En ces temps de pénurie de main-d’œuvre, le milieu rural n’est pas boudé car les officines de campagne dégagent le plus souvent une bonne rentabilité en raison de charges d’exploitation peu élevées. « Elles laissent au nouveau titulaire de la latitude pour pouvoir attirer un adjoint en lui proposant un coefficient 600 ou 550 avec primes », explique Olivier Tellier. Sur ce marché, les pharmacies leaders ou coleaders de gros bourgs sont les plus recherchées.

Grand-Est : du plus haut au plus bas

Il y a des caractéristiques de marché qui sont immuables. Pour des raisons historiques de numerus clausus, à l’origine de la présence importante de grandes officines, les prix alsaciens et en Moselle tiendront toujours le haut du pavé et le marché restera structurellement tendu en raison non seulement de la rareté des biens à vendre, mais aussi parce qu’il est très fermé (les transmissions se font entre pharmaciens natifs de la région et avec des adjoints qui sont prioritairement informés de l’intention de leurs titulaires de céder). « La demande très forte sur Strasbourg (Bas-Rhin) fait grimper les prix des officines les plus recherchées à 100 % du CA HT et plus, y compris sur celles de 1,5 M€ », annonce Didier Bigot, de l’Auxiliaire pharmaceutique. Et par extension, les plus belles prises se situent dans le triangle d’or, entre Strasbourg, Colmar (Haut-Rhin) et Obernai (Bas-Rhin).

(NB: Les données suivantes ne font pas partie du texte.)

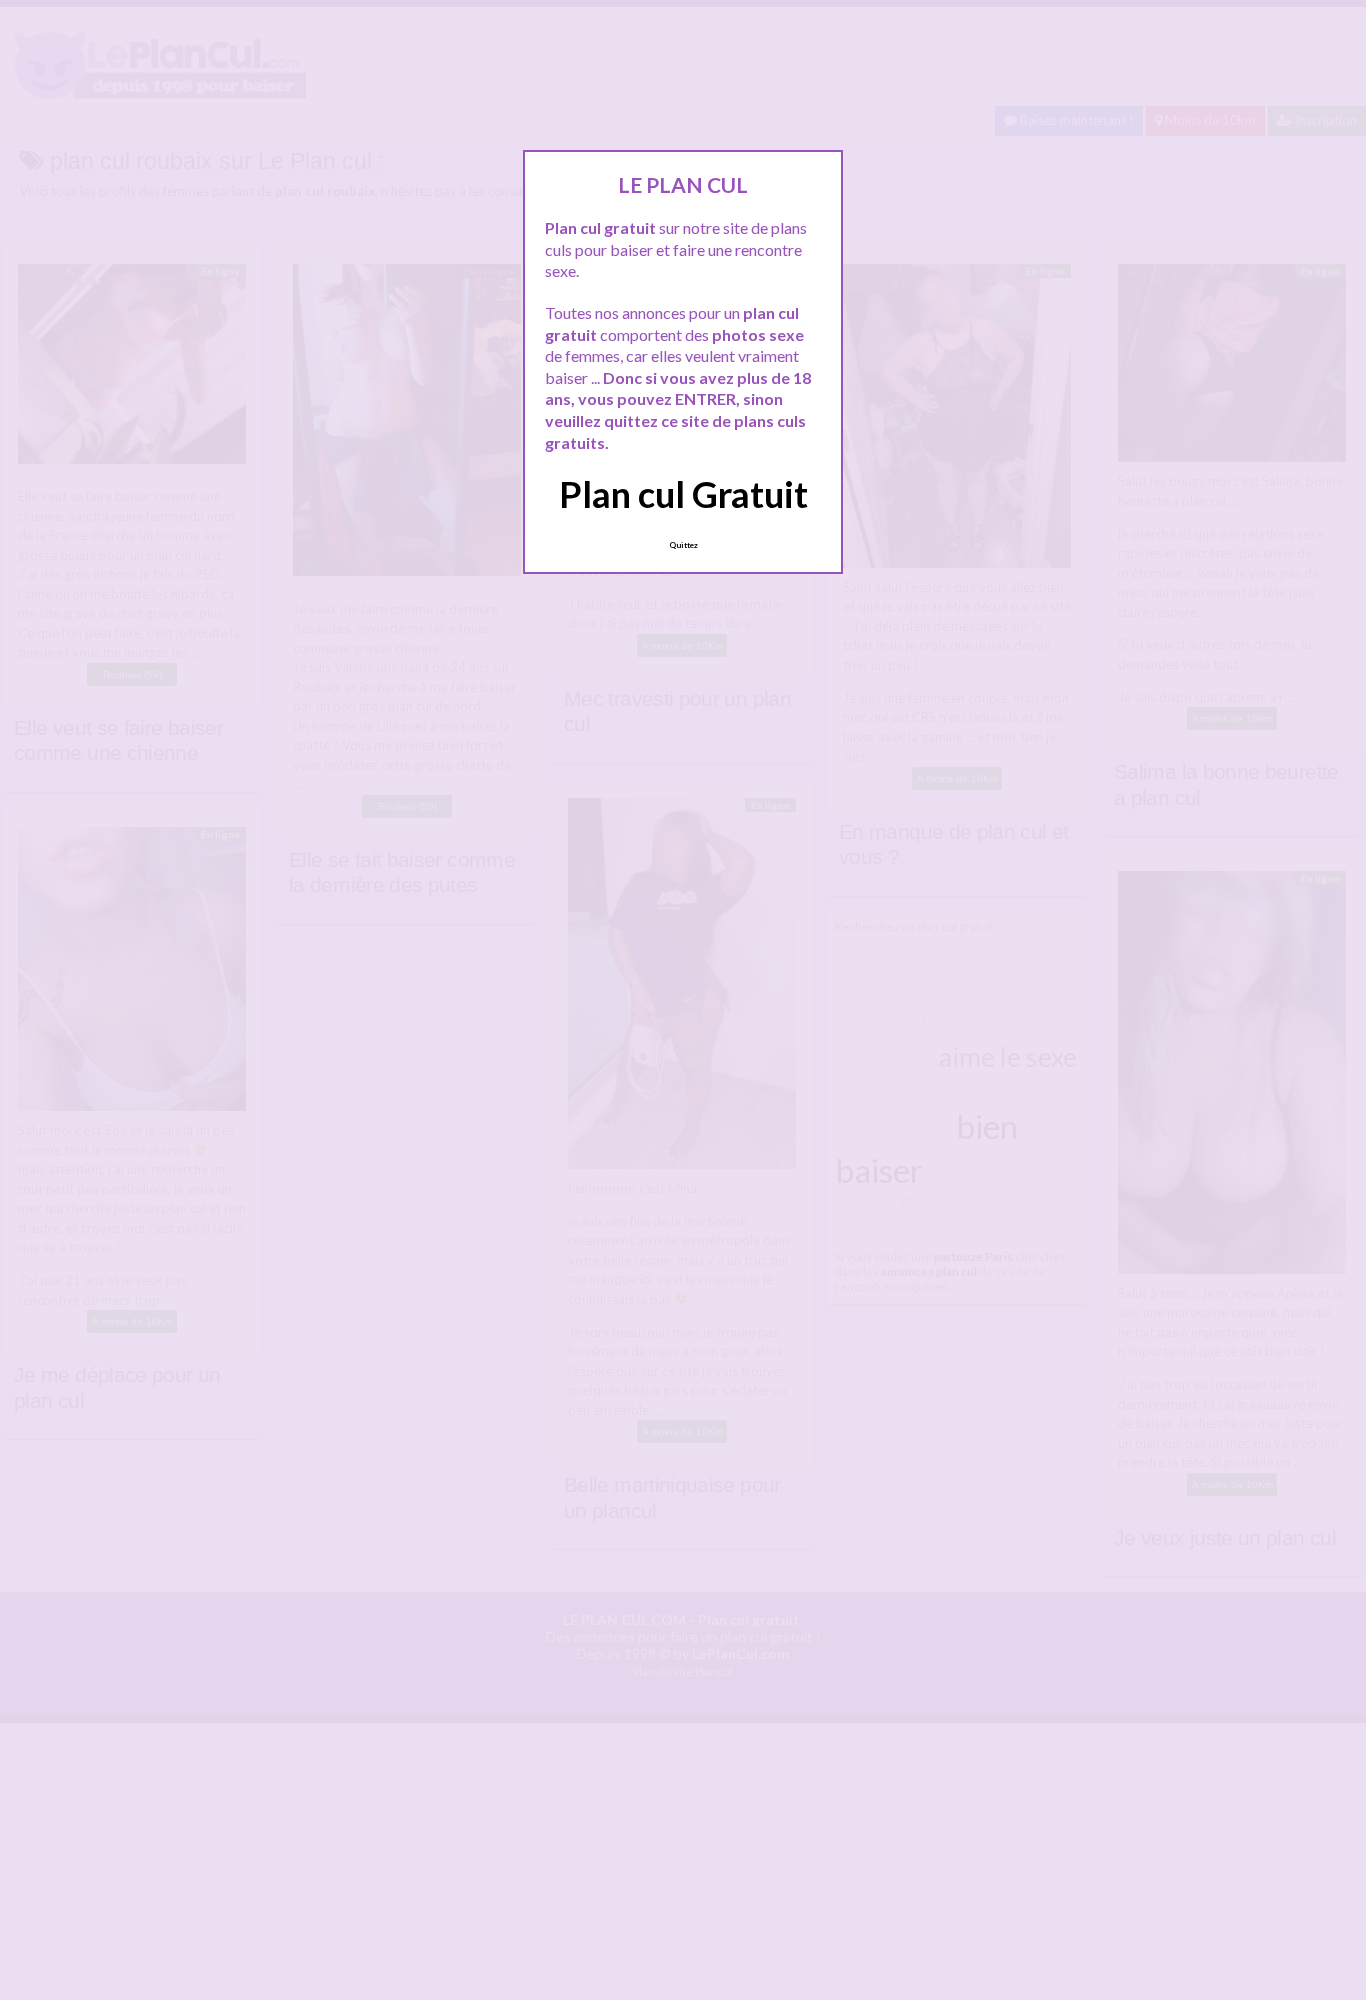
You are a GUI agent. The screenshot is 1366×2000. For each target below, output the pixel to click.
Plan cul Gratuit (683, 494)
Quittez (683, 545)
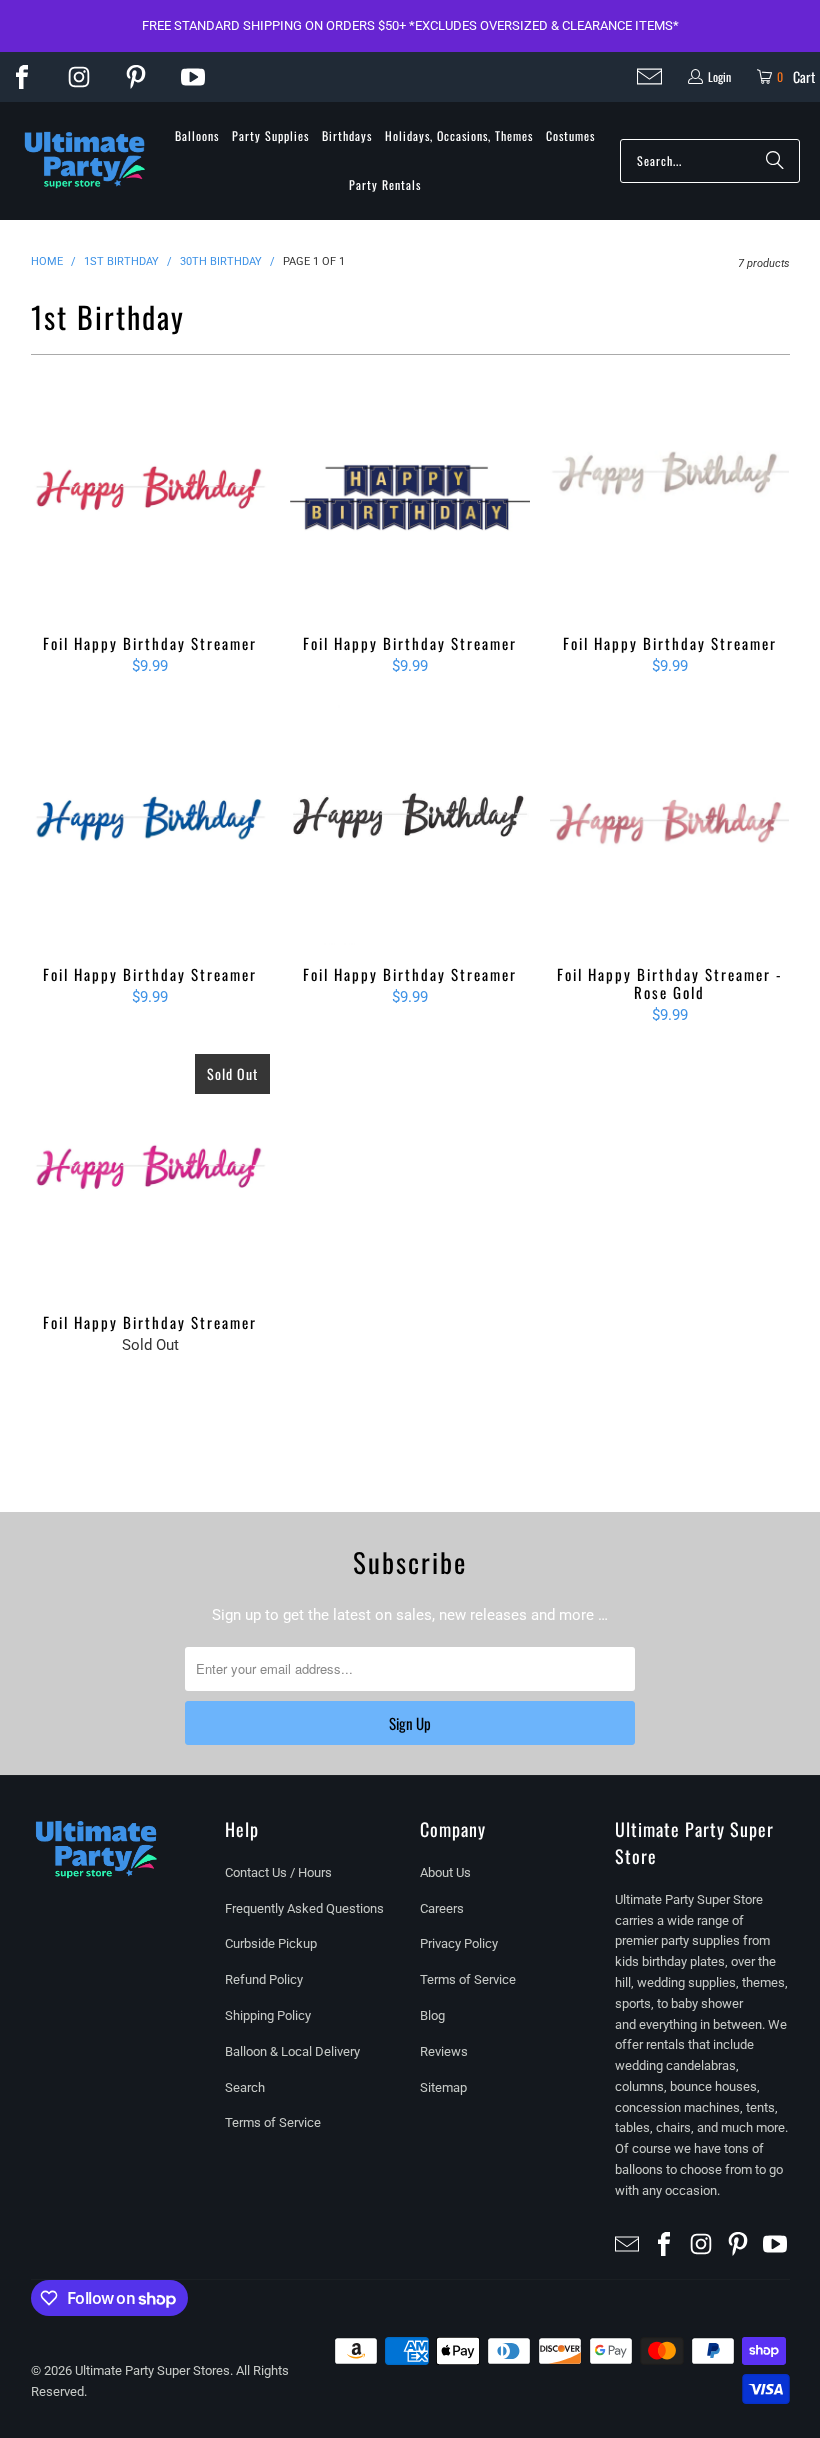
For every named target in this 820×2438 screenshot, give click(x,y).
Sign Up (410, 1723)
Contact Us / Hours (278, 1872)
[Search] (775, 161)
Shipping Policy (268, 2015)
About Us (445, 1872)
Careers (442, 1908)
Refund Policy (264, 1979)
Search (245, 2087)
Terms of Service (273, 2122)
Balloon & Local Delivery (292, 2051)
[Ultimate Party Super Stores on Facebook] (22, 77)
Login (719, 76)
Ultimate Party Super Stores (152, 2370)
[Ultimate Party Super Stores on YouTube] (193, 77)
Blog (432, 2015)
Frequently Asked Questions (304, 1908)
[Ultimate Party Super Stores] (85, 161)
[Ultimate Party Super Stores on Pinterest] (136, 77)
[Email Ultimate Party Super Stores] (649, 76)
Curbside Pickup (271, 1943)
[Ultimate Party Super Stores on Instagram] (79, 77)
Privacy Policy (459, 1943)
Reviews (444, 2051)
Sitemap (443, 2087)
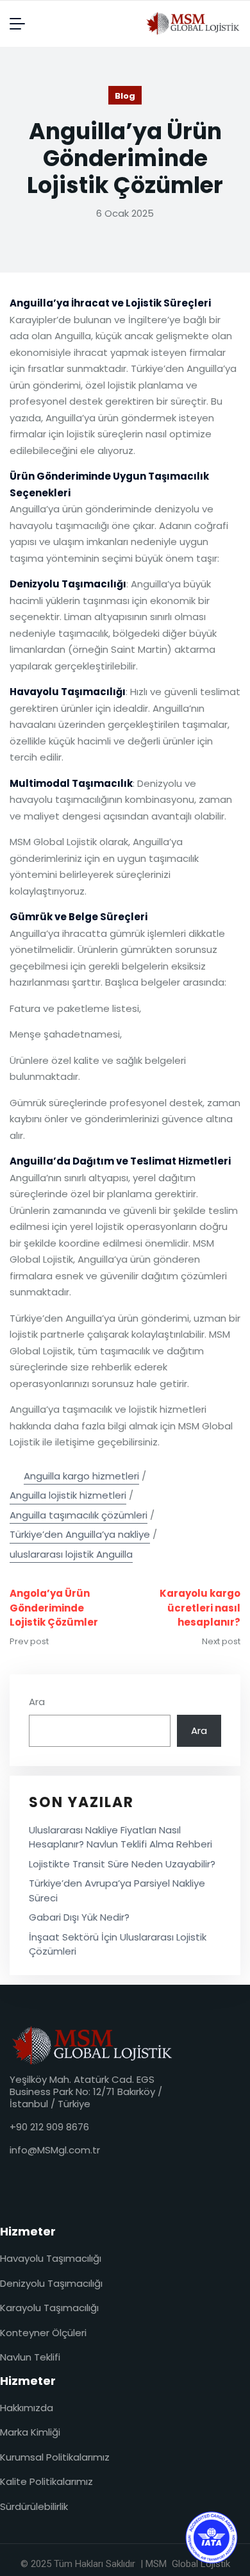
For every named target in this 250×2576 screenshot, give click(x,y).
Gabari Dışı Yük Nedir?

En Lorraine, Nancy (Meurthe-et-Moselle) ne connaît pas les mêmes tensions sur les prix (prix de cession moyen à 70 % du CA HT) et le marché est assez actif.

Sur la Haute-Marne et l’Aube, les prix sont très assagis mais surtout ces départements, remplis de zones de revitalisation rurale (ZRR) et appartenant à « la diagonale du vide » (bande du territoire français allant de la Meuse aux Landes où les densités de population sont relativement faibles), subissent la désaffection des acquéreurs. « Là où nous avions une douzaine de demandes d’installation par mois, il n’en reste plus qu’une », déplore-t-il.